With an economy of about $11 billion a year, and per capita GDP of $600, Sri Lanka has been coping with a decade long civil insurgency. In 1989, GDP growth fell to a low of 2%, but recovered and hit a high of 7% in 1993. With several rounds of local and national elections in 1994, growth fell to about 5.2%. The forecast for 1995 is clouded, as the private sector awaits proof that the new government will deliver on its promises of creating an environment conducive to vigorous, private- sector growth.

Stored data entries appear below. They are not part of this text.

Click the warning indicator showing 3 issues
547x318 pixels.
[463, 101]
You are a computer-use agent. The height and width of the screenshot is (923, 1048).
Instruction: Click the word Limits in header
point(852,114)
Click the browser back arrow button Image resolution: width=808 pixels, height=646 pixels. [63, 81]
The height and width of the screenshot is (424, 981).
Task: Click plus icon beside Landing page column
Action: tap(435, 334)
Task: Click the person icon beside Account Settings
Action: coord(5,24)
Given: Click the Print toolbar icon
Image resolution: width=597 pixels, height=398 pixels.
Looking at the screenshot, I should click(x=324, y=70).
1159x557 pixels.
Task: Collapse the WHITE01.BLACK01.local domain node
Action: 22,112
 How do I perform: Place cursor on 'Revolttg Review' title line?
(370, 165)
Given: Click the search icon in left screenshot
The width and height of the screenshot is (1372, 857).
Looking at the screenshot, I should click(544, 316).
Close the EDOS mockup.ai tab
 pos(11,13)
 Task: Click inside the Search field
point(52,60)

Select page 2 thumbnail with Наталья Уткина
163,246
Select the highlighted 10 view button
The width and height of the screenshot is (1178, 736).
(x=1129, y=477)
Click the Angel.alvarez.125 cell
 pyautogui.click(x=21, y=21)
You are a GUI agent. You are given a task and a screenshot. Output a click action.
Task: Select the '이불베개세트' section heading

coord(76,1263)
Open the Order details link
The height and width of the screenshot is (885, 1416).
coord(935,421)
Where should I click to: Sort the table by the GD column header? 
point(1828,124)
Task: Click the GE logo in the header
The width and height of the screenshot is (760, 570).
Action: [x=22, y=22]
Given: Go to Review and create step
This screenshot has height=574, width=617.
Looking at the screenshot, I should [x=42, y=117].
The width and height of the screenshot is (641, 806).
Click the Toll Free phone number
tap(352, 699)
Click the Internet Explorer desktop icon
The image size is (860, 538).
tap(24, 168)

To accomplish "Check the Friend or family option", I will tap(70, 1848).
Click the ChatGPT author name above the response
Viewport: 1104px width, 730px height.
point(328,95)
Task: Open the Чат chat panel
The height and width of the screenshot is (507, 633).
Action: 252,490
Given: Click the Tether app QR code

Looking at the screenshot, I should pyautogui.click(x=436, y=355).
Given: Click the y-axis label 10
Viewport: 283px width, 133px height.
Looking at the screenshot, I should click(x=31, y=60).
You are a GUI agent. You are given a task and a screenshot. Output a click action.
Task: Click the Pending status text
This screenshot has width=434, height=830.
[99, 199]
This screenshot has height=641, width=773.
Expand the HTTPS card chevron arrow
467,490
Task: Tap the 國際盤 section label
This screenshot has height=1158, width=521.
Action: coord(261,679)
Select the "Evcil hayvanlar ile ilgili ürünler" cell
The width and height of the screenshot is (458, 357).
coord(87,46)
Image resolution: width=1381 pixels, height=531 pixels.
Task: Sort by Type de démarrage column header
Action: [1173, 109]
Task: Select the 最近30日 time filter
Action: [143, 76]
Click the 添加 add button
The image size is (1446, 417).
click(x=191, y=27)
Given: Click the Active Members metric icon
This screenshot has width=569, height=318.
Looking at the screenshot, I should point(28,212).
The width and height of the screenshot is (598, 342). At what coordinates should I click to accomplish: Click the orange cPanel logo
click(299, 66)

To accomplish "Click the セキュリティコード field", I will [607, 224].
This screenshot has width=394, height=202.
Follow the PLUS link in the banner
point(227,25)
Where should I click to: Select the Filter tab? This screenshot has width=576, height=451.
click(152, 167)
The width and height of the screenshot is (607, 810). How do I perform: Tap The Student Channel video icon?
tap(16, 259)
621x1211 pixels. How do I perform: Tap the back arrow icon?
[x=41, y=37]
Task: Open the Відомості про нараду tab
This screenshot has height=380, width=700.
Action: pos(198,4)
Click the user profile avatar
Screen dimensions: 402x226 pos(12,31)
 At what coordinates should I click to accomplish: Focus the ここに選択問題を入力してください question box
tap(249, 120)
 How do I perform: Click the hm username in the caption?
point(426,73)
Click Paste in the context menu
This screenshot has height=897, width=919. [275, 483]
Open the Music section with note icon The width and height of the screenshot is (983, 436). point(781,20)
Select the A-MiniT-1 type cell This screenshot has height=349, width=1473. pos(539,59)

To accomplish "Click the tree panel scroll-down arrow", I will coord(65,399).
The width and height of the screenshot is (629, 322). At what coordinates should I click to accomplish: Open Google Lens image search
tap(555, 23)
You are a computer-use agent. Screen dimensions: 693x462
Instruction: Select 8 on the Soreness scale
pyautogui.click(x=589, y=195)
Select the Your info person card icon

The service sector is the largest component of GDP (50%), partly reflecting an extensive government apparatus and welfare state, but also including a rapidly growing tourism sector. The booming industrial sector now accounts for 20% of GDP. Garment manufacturing dominates

Industry. Agriculture, the traditional leading sector, contributes 20% of GDP and provides employment to about half the population. Rice, the staple cereal, is cultivated extensively. The plantation sector - tea, rubber, and coconut - also is a major employer and, until the recent growth of the textile industry, provided the bulk of export earnings.

Since 1990, a successful new stock exchange has been founded; all exchange controls on current account transactions have been eliminated; and more than 40 state firms have been privatized. Generous tax policies and other incentives have made Sri Lanka attractive to outside investors. Direct foreign investment inflows were about $200 million in 1994. The expectation is that investment inflows will continue to rise and that GDP growth should average 5% to 6% for the remainder of the decade.

Trade and Foreign Assistance. Exports to the United States - Sri Lanka's single most important export market - were valued at over $1 billion in 1994. The U.S. was Sri Lanka's largest market for textiles in 1994, followed by Germany, UK, and Japan. Japan was Sri Lanka's largest source of imports in 1994, followed by East and South Asian nations such as India and Hong Kong. Imports from the U.S. amounted to about $200 million in 1994.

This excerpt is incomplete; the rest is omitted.